In case you have never heard of this or never actually tried it – check out the video here first.  A cool 1-minute demo and discussion.  From the twitter comments that followed – you might want to use the test with a pinch of salt in the very drunk, super tough or stoic patient.

Here is the case for today:

28 y.o. man presents to the ED at 0300 from a local nightclub.  He was negotiating his involuntary departure from the said facility with one of the security officers when he suffered a single punch to the left side of the jaw – the bouncer was a righty!

He then proceeded to the local kebab / souvlaki / burger / dim-sim / insert take away of your choice…  to get a consulatatory snack.  He tried to open his mouth to bite the kebab and found he could not bite with any force and had a heap of pain in the left jaw.  So he wandered onto ED for a check up…

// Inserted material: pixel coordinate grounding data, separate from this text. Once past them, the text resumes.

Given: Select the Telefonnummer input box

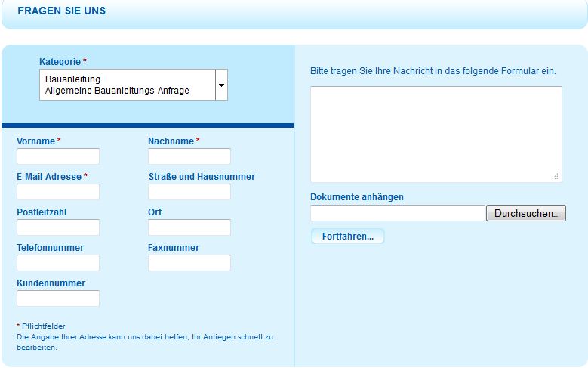Looking at the screenshot, I should click(x=58, y=263).

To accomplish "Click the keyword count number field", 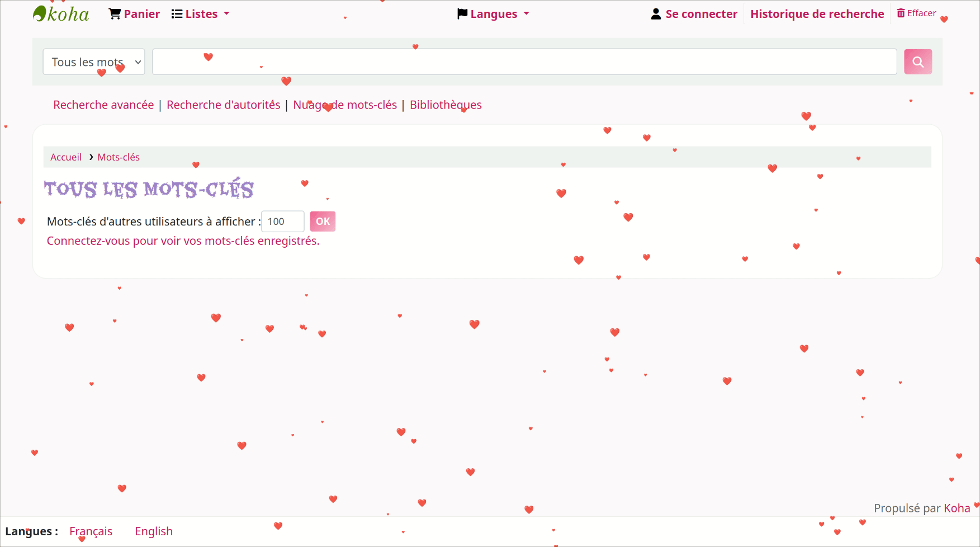I will (282, 221).
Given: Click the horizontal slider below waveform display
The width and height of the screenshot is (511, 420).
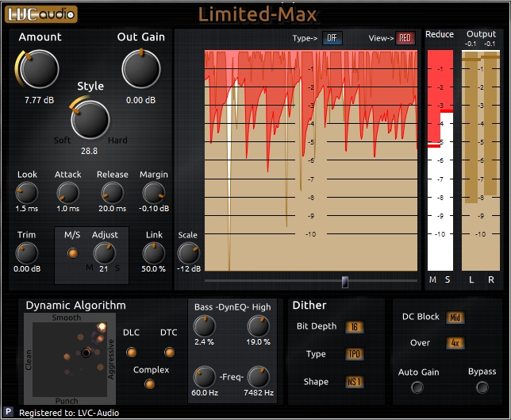Looking at the screenshot, I should click(310, 281).

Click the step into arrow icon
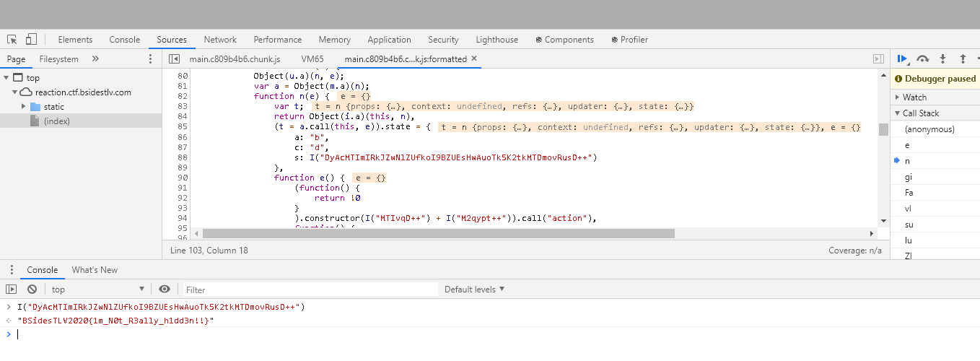click(x=942, y=58)
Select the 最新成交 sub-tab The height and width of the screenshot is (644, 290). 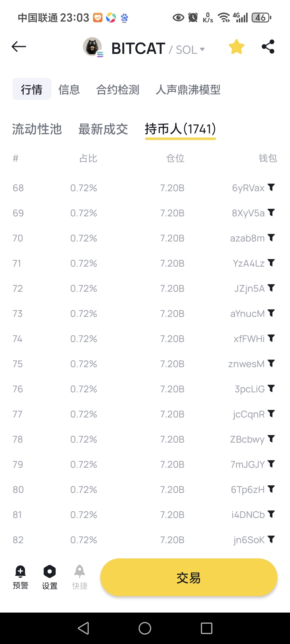[103, 129]
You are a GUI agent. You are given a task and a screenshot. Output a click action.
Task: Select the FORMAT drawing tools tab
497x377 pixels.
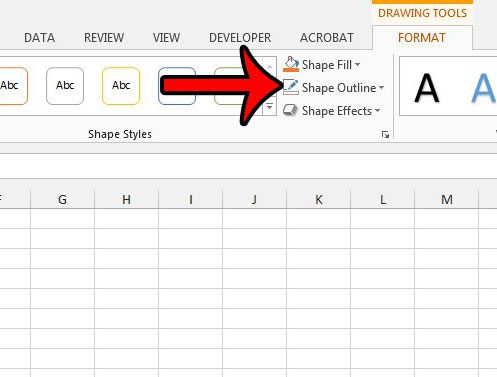tap(422, 38)
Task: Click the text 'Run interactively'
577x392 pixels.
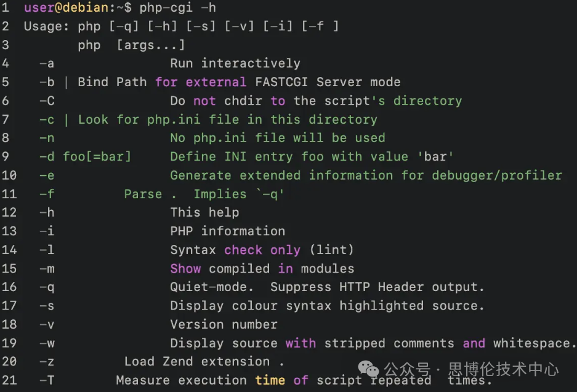Action: pyautogui.click(x=235, y=63)
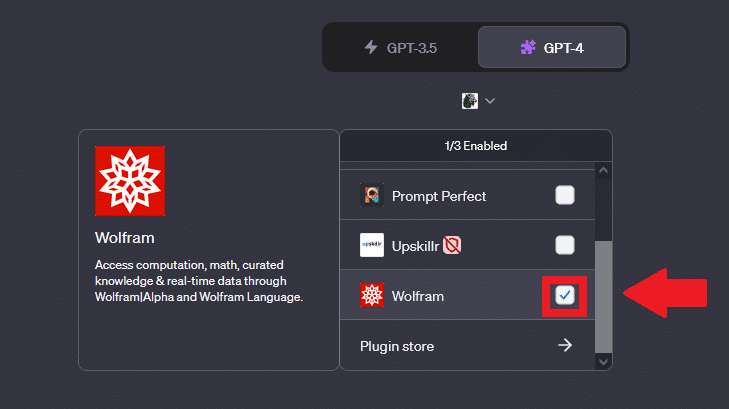This screenshot has width=729, height=409.
Task: Switch to the GPT-3.5 model tab
Action: point(400,47)
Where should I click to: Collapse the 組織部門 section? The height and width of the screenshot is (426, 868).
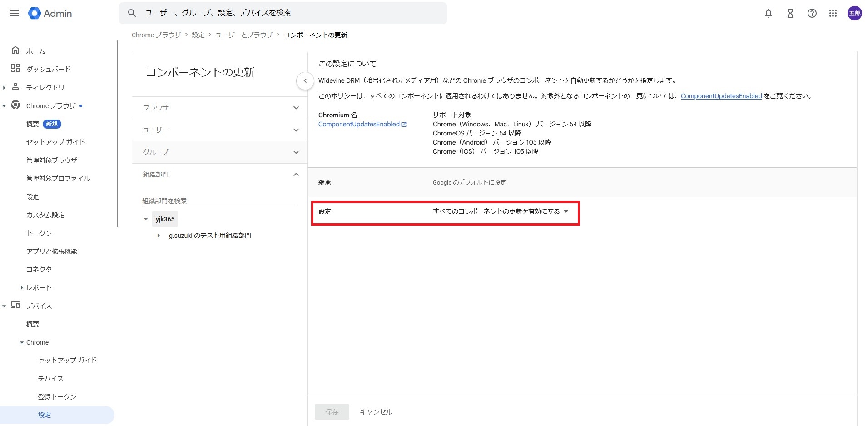pos(296,175)
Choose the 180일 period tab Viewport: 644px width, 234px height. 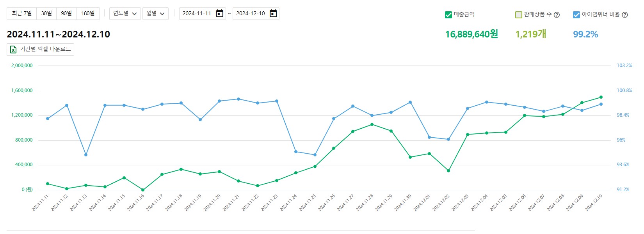click(x=88, y=14)
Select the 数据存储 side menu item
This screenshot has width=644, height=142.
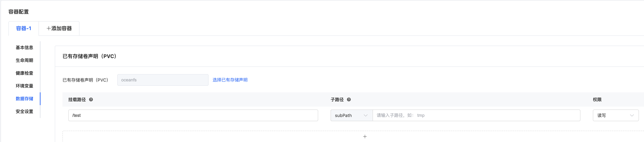pos(24,99)
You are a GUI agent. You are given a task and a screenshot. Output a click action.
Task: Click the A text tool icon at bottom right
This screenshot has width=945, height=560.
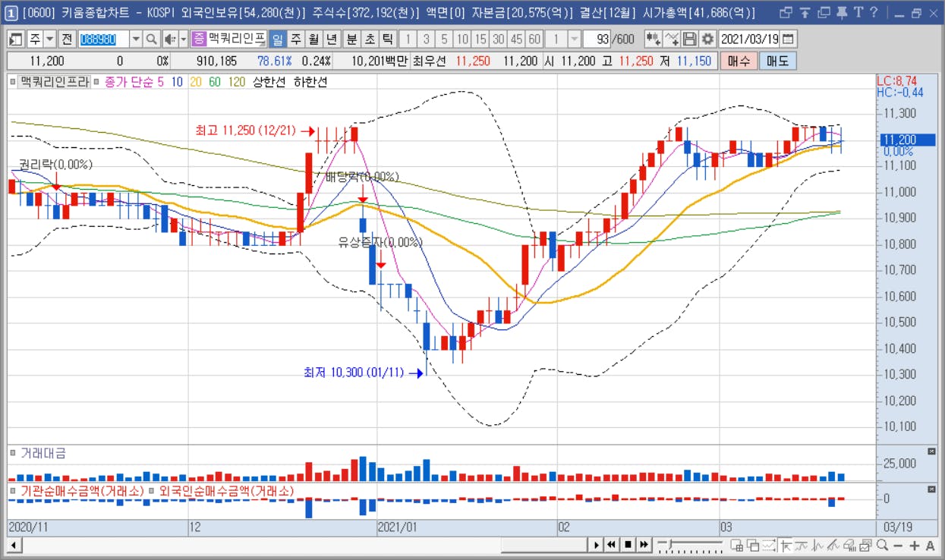(931, 545)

Of course, it is Broome.  It is 3 AM and there is no radiology department – just you and your trusty US probe.

Here is what he looks like….

Prof_Klump_1

It is tough to examine his bony structures clinically as there is a healthy padding of adipose tissue blocking your clinical acumen.  There is a bit of swelling overlying the angle of the left mandible.

So – you try and open his mouth – he can only get about a centimetre between his incisors.  There is a bit of blood in there.  HE states that his lower tooth feels a bit wobbly when he probes it with his tongue.

He has no other injuries.

So – does he have a broken jaw?  Do we need to get him to a MaxFac surgeon for an ORIF?  Or can we just let him go?  Maybe bring him back in the morning for an Xray??

He doesn’t seem like a really reliable candidate for outpatient therapy!

So you dial up Dr Anand’s JAMIT video on the Tongue-blade test.

Unfortunately it is not negative….  so what does that mean?  Well the Tongue-blade test has a really good negative likelihood – so if it is normal, great, he probably has no fracture.  Here are a few links to posts on evidence for the utility of the TBT:  Bestbets, EMlitof Note, ALIEM

But a potent -LR means that it has a poor specificity.  So there are other reasons that it might be positive.

So – next move….. bedside Ultrasound of course.

Mandibles are superficial bones, easily accessible.  So we can scan them – but what does the evidence say about our diagnostic accuracy with the probe?

Well – there is not a lot of high quality stuff, but I found this systematic review out of Nigeria. Int J Oral Maxillofac Surg., 2011.

Basically there is a wide range of accuracy reported – but as is often the case with US – it is more specific than sensitive – that is to say – better for ruling in a fracture than ruling out.

So this is interesting.  If you take out “tongue-blade test” with high sensitivity and add in an US with high specificity – I think you might have a winning combination.  So I think I am going to start using this as a “2 punch” diagnostic strategy in the wee hours of the night when I need to make a call on the risk.  Send home, or admit for transfer.

Let me know what you think… or let Anand know on Twitter @EMSwami

Casey

Comments

  1. I learnt the tongue depressor test in Darwin in the ED there. I can recall someone with a fractured jaw getting a bit cranky when I twisted the tongue depressor. He was drunk and did have a fracture. I’ve tried a few times since and no one had ever come back complaining of a missed fracture. You just have to be careful in your enthusiasm to twist not to leave a few splinters in the mouth, and make sure your fingers are not in the way when the teeth come down.

  2. wow that’s grt test.didn’t knew about this.

  3. Muhammad Umer Shehzad says:

    Thanks for sharing this.
    Just to mention that I perform another “version” of this test. That is, by asking the patient to “crack” the wooden spatula between their teeth using their own jaws. I do it routinely on patients, and obviously it should be done on both sides.
    The spatula needs to be placed on its edge(upright) between the teeth.